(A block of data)
....
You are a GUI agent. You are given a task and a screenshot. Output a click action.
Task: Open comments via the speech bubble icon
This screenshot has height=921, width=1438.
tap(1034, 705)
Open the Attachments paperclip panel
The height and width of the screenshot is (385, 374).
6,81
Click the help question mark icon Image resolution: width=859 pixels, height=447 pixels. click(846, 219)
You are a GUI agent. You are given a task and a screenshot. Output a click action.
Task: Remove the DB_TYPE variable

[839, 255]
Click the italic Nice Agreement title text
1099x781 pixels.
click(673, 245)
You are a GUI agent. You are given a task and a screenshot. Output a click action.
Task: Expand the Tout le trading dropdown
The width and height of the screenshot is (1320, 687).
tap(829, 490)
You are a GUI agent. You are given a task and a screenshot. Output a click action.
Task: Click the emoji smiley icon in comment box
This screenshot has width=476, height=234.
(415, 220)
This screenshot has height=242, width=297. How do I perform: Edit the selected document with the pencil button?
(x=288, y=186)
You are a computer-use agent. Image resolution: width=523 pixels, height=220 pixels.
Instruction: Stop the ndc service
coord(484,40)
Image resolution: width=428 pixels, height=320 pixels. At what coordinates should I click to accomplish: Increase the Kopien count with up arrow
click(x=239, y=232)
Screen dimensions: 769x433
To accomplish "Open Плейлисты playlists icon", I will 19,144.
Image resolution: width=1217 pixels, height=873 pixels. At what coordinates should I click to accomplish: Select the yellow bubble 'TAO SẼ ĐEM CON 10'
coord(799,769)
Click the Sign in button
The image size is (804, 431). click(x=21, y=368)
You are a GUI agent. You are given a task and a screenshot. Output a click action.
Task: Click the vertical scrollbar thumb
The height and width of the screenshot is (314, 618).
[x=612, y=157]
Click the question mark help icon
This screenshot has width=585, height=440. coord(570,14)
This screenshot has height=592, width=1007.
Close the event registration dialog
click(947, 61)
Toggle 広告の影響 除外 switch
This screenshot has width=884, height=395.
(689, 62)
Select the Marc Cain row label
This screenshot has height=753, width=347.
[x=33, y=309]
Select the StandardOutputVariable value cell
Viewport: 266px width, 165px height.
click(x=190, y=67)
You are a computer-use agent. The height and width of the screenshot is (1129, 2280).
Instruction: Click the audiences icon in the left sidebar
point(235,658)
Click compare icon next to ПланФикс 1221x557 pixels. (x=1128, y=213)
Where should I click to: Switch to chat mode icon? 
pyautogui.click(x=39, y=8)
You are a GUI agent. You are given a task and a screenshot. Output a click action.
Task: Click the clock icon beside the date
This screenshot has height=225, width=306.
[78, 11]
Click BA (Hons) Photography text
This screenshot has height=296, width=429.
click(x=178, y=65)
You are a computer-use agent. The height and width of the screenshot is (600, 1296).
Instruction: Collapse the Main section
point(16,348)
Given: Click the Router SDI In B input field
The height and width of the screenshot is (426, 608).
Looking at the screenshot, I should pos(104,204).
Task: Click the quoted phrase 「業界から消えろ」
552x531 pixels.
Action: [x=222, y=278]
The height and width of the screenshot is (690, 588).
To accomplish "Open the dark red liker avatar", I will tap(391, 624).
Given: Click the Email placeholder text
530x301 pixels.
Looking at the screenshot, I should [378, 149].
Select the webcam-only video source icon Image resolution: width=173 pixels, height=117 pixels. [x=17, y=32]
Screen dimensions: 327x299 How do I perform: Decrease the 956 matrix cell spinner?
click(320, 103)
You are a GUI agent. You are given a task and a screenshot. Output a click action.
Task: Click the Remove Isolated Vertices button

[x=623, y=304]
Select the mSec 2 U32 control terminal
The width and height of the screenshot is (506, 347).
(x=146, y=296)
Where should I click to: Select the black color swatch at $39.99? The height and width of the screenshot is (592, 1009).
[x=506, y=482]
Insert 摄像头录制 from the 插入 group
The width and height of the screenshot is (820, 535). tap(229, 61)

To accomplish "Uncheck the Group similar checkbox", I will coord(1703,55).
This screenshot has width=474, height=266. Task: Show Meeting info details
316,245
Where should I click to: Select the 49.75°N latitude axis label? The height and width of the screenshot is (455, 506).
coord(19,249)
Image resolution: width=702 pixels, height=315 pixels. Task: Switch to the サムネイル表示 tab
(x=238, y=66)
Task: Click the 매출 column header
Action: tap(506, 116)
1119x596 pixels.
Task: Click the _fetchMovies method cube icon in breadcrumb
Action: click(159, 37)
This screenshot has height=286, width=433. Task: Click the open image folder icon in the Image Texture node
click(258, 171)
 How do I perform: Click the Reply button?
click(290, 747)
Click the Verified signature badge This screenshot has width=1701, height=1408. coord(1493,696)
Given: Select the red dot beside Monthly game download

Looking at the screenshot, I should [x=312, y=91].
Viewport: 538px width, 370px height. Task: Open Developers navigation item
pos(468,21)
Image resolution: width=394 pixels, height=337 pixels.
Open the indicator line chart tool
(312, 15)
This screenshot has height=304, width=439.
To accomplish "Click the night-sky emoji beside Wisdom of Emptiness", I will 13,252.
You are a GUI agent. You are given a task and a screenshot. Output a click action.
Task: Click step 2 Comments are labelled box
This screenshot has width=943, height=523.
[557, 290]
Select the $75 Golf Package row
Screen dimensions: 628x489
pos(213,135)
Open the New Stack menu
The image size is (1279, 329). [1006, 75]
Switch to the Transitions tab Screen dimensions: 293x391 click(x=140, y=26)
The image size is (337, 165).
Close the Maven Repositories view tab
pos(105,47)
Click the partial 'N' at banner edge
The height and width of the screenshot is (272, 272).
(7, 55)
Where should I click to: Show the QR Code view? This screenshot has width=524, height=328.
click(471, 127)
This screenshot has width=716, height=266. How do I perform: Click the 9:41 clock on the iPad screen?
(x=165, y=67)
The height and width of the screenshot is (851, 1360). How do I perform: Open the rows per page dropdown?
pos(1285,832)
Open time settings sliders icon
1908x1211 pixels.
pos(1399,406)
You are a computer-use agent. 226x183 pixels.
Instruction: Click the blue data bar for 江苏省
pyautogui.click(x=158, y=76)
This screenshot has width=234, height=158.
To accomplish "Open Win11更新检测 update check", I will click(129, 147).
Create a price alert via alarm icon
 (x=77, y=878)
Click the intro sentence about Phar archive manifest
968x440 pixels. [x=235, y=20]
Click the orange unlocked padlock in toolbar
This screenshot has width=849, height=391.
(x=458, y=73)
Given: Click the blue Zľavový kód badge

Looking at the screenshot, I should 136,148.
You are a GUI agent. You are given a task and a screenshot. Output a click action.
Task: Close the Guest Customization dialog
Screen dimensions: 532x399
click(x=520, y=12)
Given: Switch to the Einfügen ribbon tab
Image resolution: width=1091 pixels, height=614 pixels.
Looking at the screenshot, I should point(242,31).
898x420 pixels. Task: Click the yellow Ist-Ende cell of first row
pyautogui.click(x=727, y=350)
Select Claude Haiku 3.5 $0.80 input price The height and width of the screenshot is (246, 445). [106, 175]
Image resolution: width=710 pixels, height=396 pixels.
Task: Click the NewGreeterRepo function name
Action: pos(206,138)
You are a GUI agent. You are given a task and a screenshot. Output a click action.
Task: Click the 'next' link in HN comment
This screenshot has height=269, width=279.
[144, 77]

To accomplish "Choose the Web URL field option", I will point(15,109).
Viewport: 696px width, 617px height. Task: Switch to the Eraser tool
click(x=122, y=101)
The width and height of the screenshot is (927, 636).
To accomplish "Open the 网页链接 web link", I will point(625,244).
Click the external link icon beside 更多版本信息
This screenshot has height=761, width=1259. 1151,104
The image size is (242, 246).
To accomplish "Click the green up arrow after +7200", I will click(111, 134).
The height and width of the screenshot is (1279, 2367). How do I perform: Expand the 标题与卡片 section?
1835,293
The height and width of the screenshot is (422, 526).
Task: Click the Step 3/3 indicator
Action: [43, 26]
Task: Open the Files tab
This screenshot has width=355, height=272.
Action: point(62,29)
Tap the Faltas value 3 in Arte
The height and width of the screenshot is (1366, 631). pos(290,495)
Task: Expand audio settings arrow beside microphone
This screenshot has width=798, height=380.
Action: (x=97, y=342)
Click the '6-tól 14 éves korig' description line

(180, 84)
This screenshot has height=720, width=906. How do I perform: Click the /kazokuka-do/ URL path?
....
§ What the task requires
Take the lines from the one containing "You are a computer-use agent. Image" through the one containing "click(947, 61)", rename "Instruction" to "Goal", and write out only those lines with nothing else altered.

§ The output
You are a computer-use agent. Image resolution: width=523 pixels, height=220 pixels.
Goal: Stop the ndc service
coord(484,40)
Image resolution: width=428 pixels, height=320 pixels. At what coordinates should I click to accomplish: Increase the Kopien count with up arrow
click(x=239, y=232)
Screen dimensions: 769x433
To accomplish "Open Плейлисты playlists icon", I will 19,144.
Image resolution: width=1217 pixels, height=873 pixels. At what coordinates should I click to accomplish: Select the yellow bubble 'TAO SẼ ĐEM CON 10'
coord(799,769)
Click the Sign in button
The image size is (804, 431). click(x=21, y=368)
You are a GUI agent. You are given a task and a screenshot. Output a click action.
Task: Click the vertical scrollbar thumb
The height and width of the screenshot is (314, 618).
[x=612, y=157]
Click the question mark help icon
This screenshot has width=585, height=440. coord(570,14)
This screenshot has height=592, width=1007.
Close the event registration dialog
click(947, 61)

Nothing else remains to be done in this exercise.